Work request> Update the stretch of the kibbutz text below from "The killers on" through "watering the grass." so that "hoses" replaces "sprinklers", and give that stretch again.

Given text>

◆ ◆ ◆ ◆ ◆ ◆ ◆

Archaeologist Oren Shmueli added, “Never in my darkest dream did I think I would be in such a situation.” He noted the hardest thing one can find are the personal items—like rings or watches—because then you get a feel for who the person was.

Amid the carnage, a miniature book of Psalms, blackened by fire, is delicately removed from the debris.

Blood stains the walls and floors of these homes.

Inside one of the safe rooms of the gutted home, a girl’s doll lay on the bed.

One in four killed or kidnapped

This small desert kibbutz, within sight of the Gaza border, was among the hardest hit during Hamas’s Oct. 7 assault. One in every four residents was either killed or kidnapped.

“On Oct. 7 our life stopped,” said Natalie Madmon, whose 77-year-old mother Ofelia Roitman, an Argentinian-born educator, was kidnapped in the attack. Roitman had just made herself a cup of coffee and settled in the sealed room of her house with the lights off when the terrorists barged in, her daughter recounted. Her last phone message, at 9:37 a.m. that fateful morning was: “They are here, please please.”

The kibbutz, which was once home to 400 people, now lies lifeless, like the other border communities a closed military zone, and now also a dig site. Seventy-three of its members were kidnapped, while 29 were murdered, along with 11 Thai workers.

“To see this place which was once so happy all blackened, to smell the burning, is horrifying,” said Madmon, her hands black with soot. A kibbutz member whose parents were murdered in the attack, Amit Siman-Tov, enters the communal dining hall, the kitchen of which was set ablaze. The two women embrace in tears.

Death and destruction

The killers on that morning did not differentiate by sex, religion or nationality.

The adjacent agricultural fields lay desolate.

Outside the kibbutz dining hall, just down the path from the archaeological sifting operation underway, the sprinklers were on, watering the grass.

◆ ◆ ◆ ◆ ◆ ◆ ◆

Extracted material>
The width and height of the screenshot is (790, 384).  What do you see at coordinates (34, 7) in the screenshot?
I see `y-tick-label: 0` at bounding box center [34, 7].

◆ ◆ ◆ ◆ ◆ ◆ ◆

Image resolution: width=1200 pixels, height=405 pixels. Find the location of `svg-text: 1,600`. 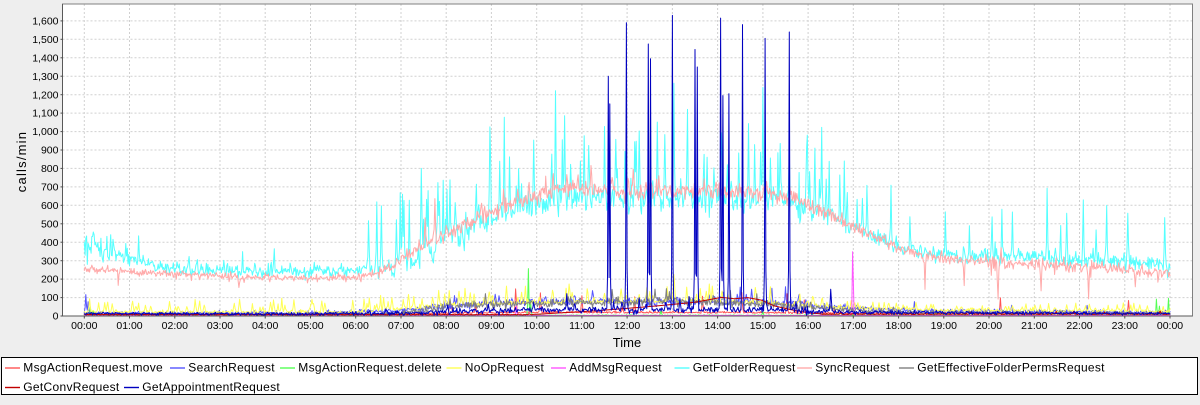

◆ ◆ ◆ ◆ ◆ ◆ ◆

Result for this exercise>
The killers on that morning did not differentiate by sex, religion or nationality.

The adjacent agricultural fields lay desolate.

Outside the kibbutz dining hall, just down the path from the archaeological sifting operation underway, the hoses were on, watering the grass.